I need to create a function to check the amount of Divs on the screen and insert a class within the fourth for example. These Divs are created dynamically.

javascript jquery
  • 1

    console.log(document.querySelectorAll('div').length); It will count the total of Divs you have in the DOM. Your doubt is a little confused, for example you will always insert in the 4 div you find in the document, ie is fixed? Is there a button or event that will trigger the class insertion?

  • See functioned Fiddle

  • "On the screen" you say in the full page or only in the visible part of the page?

5 answers

8

For the problem you presented, it is not necessary to use Javascript. The increment in the count of elements can be done through the property counter-increment and the sum of the elements can be done with the function counter().

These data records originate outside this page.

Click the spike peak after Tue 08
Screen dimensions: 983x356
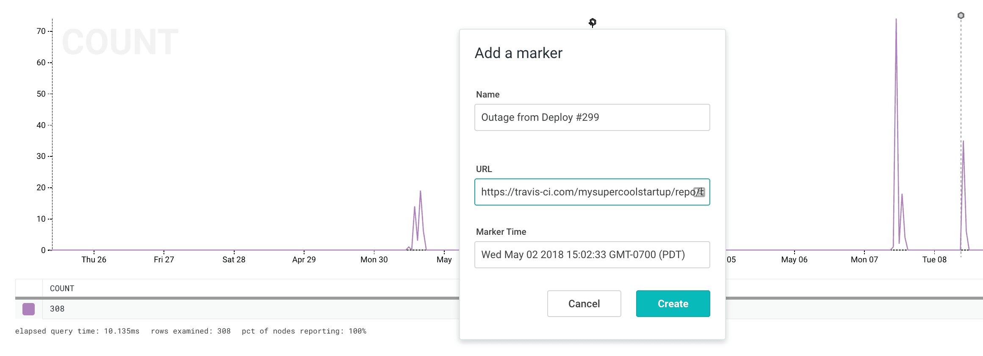(963, 142)
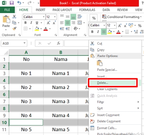Viewport: 144px width, 135px height.
Task: Toggle Italic in the ribbon Font group
Action: pyautogui.click(x=31, y=23)
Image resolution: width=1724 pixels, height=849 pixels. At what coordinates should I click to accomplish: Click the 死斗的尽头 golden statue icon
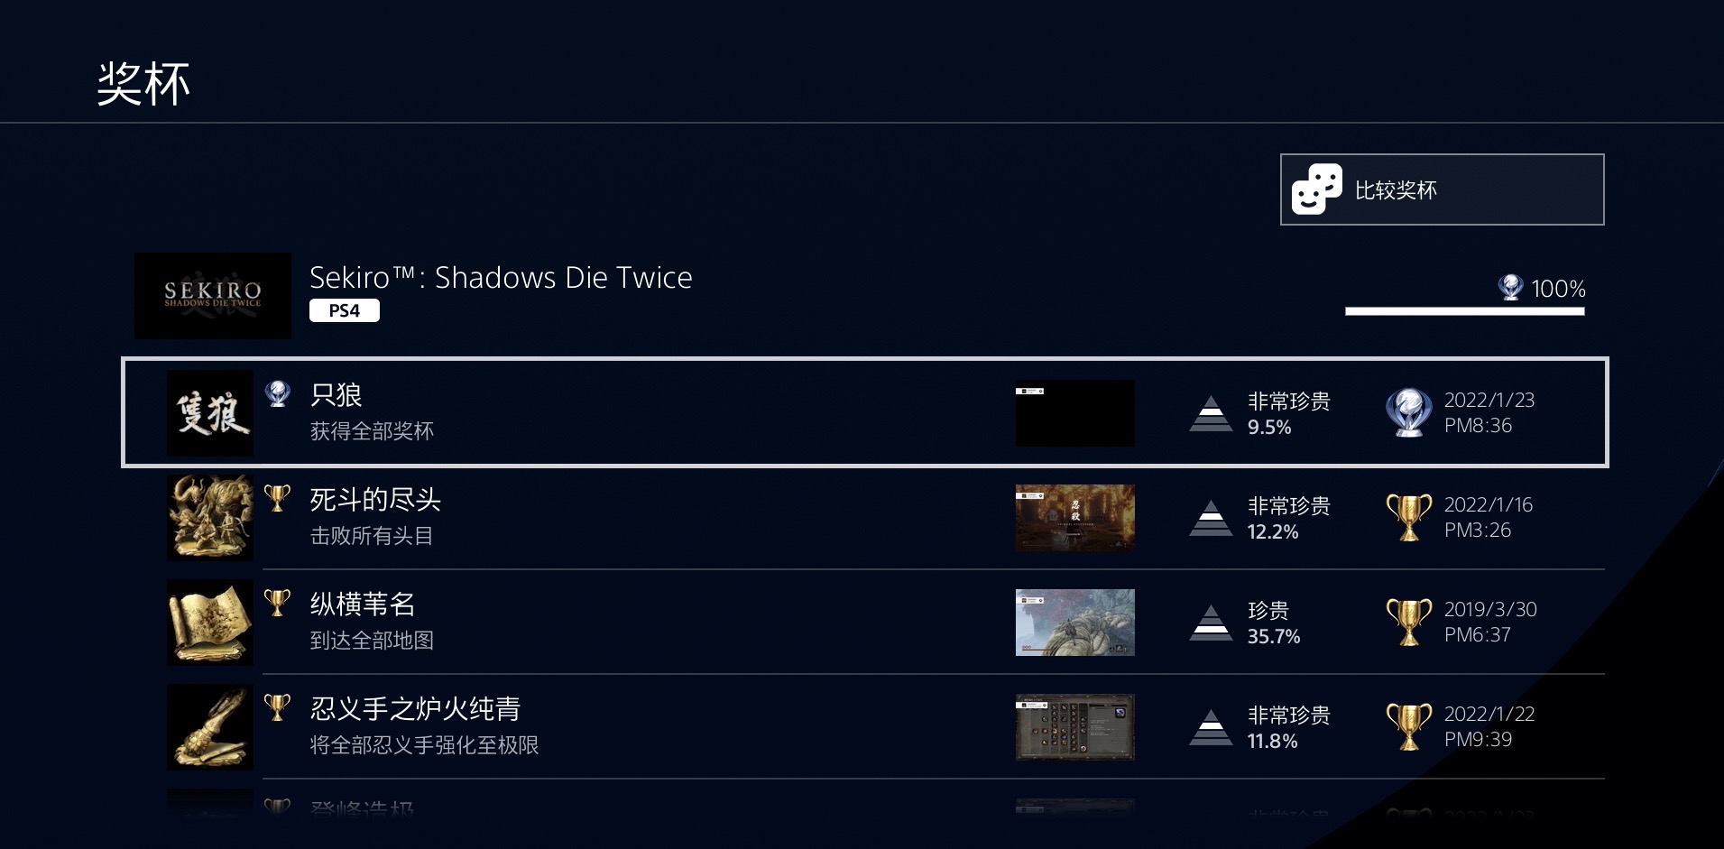point(210,518)
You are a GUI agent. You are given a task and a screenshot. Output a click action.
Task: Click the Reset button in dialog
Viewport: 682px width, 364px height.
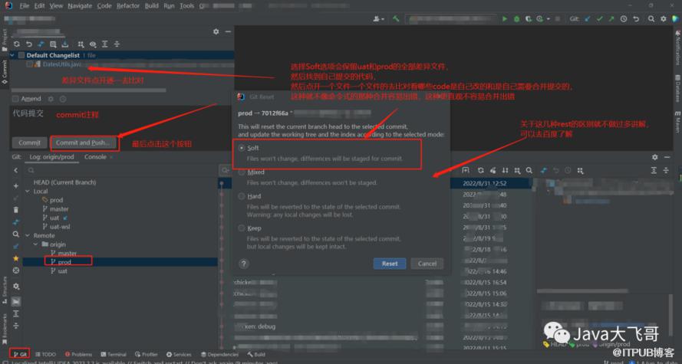390,264
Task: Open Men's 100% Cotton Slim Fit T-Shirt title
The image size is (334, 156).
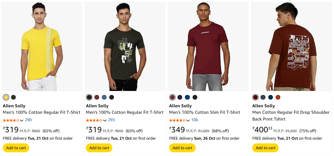Action: [x=204, y=113]
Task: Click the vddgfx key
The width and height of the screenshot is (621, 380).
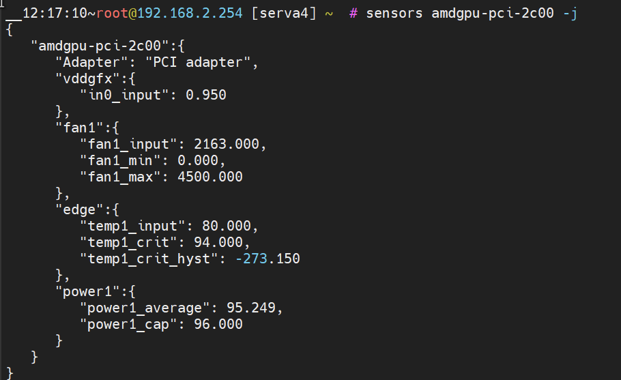Action: coord(87,78)
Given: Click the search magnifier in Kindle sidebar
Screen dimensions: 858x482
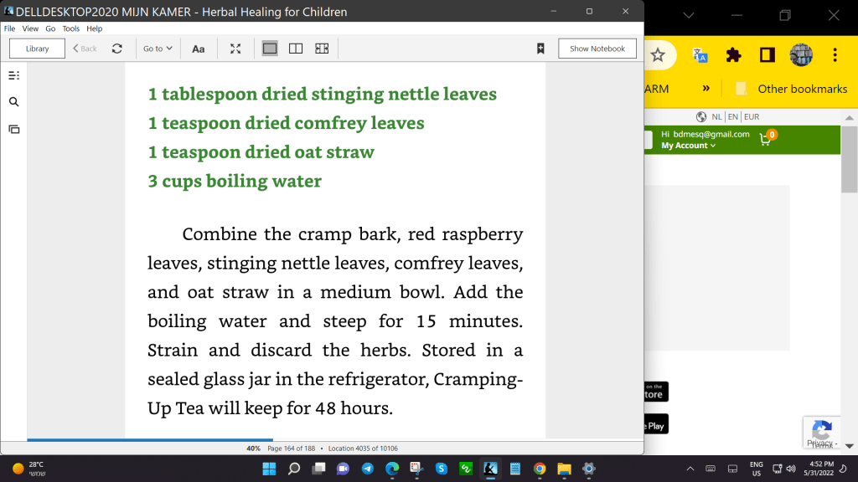Looking at the screenshot, I should tap(13, 102).
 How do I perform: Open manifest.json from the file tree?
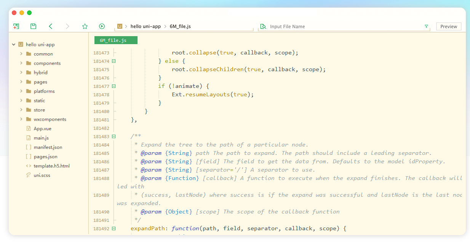[48, 147]
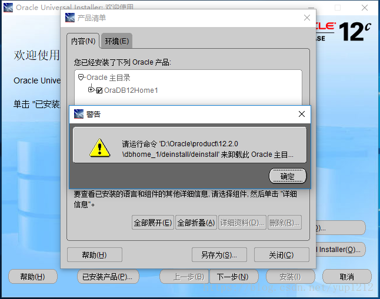Expand the OraDB12Home1 tree node
Viewport: 380px width, 299px height.
coord(91,90)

Get the fourth element, can be done with pseudo classes nth-child or nth-of-type.

/* Todo elemento <div> irá incrementar o contador "divnumber". */
div {
  counter-increment: divnumber
}

/* "counter" irá pegar o valor de "divnumber". */
span::after {
  content: 'Existem ' counter(divnumber) ' divs.'
}

/* ntd-child irá pegar o quarto elemento <div>. */
div:nth-child(4) {
  color: red
}
<div>div1</div>
<div>div2</div>
<div>div3</div>
<div>div4</div>
<div>div5</div>


<br><br>
<span></span>

4


To select ALL as divs you can simply use the selector with:

var divs = $('div'); // Armazena um `NodeList` com todos os elementos

Amount:

var qtd = divs.length; // Numero inteiro da quantidade de divs

To change the div desired you can use the function addClass or css of jquery, remember that the count of divs starts from 0 so if you want to change for example the color of the fourth font div would look like this:

$(divs[3]).addClass('red');


var divs = $('div');
var length = divs.length;

$(divs[3]).addClass('red');
// Ou
$(divs[3]).css({
  color: 'red'
});
.red {
  color: red;
}
<script src="https://ajax.googleapis.com/ajax/libs/jquery/2.1.1/jquery.min.js"></script>
<div>1</div>
<div>2</div>
<div>3</div>
<div>4</div>
<div>6</div>
<div>7</div>
<div>8</div>
<div>10</div>
<div>11</div>
<div>12</div>

To change the divs with repetition (from 4 to 4) you can use the selector css nth-child(xn+x), which works as follows:

$('div:nth-child(4n+0)').css({
    color: 'red'
});

Explanation:

nth-child selects the number of the div that you want for example :nth-child(1), select the first element and so on, if you use as in the example above it will use the following logic:

:nth-child(4n... Jump four by four.

...+0) starting from 0

You can test by changing the numbers: :nth-child(2n+1) "Skip 2 by 2 starting from the first"

  • Thank you so much for your help.

  • Need to complicate a little, as I can do for this function with the Divs and 4 in 4 she add a class?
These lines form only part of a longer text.